WHAT TO WORK ON:
Reproduce verbatim the lines starting at the one containing "You are a GUI" and ending at the one containing "The image size is (1218, 726).", both included.

LISTED RECORDS:
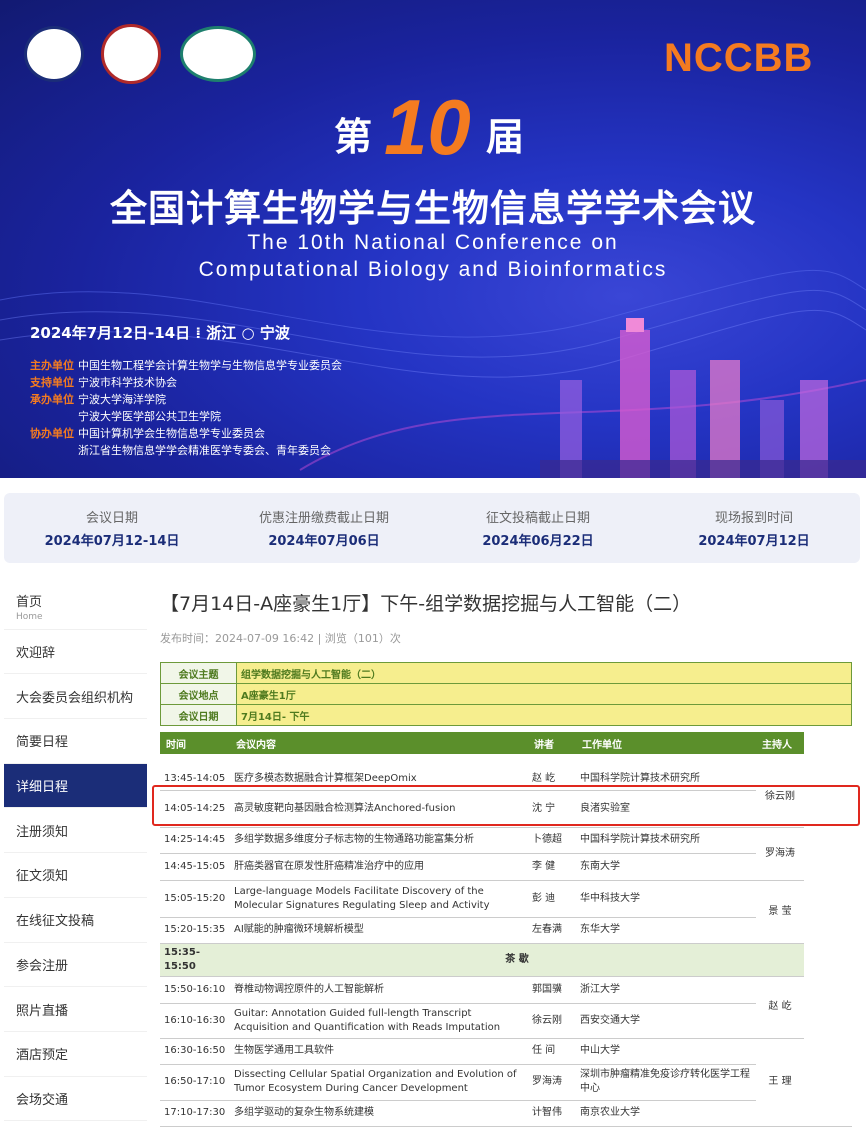 Image resolution: width=866 pixels, height=1142 pixels. What do you see at coordinates (280, 638) in the screenshot?
I see `publish-meta: 发布时间：2024-07-09 16:42 | 浏览（101）次` at bounding box center [280, 638].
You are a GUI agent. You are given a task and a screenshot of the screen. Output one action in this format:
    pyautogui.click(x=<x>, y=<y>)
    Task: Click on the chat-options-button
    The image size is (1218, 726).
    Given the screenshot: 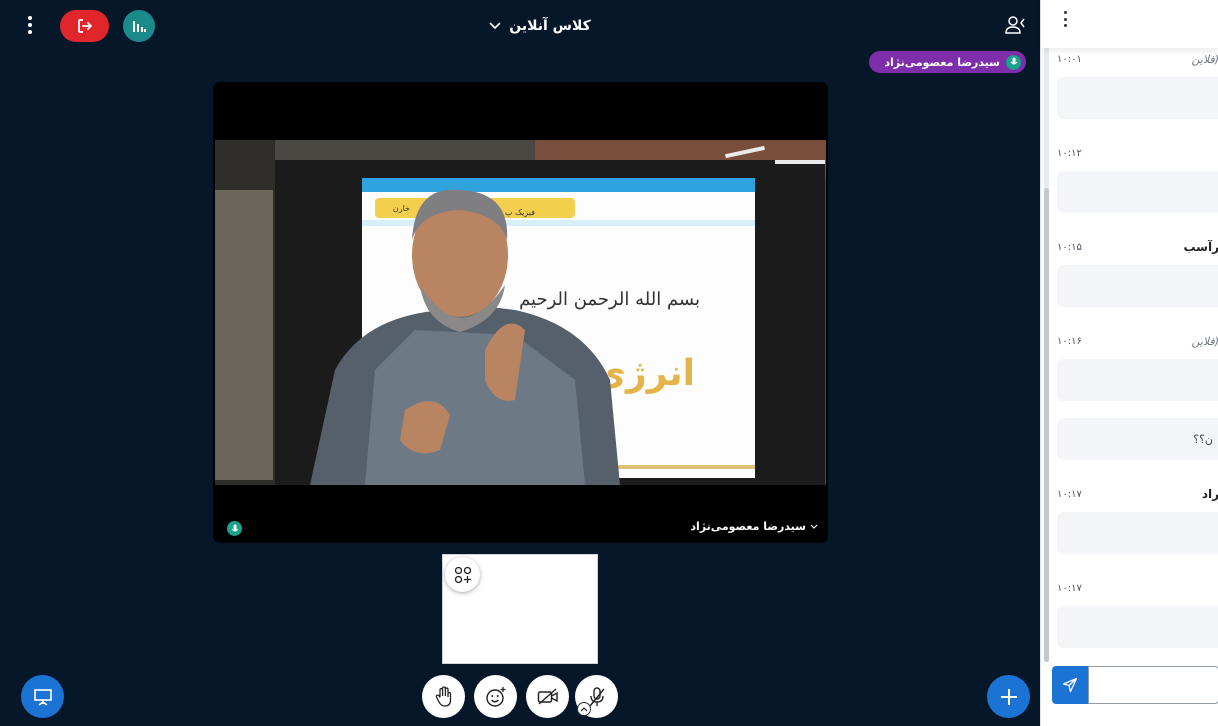 What is the action you would take?
    pyautogui.click(x=1065, y=19)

RESULT FOR THIS EXERCISE:
You are a GUI agent. You are given a task and a screenshot of the screen. Output one action in this format:
    pyautogui.click(x=<x>, y=<y>)
    Task: Click on the chat-options-button
    The image size is (1218, 726).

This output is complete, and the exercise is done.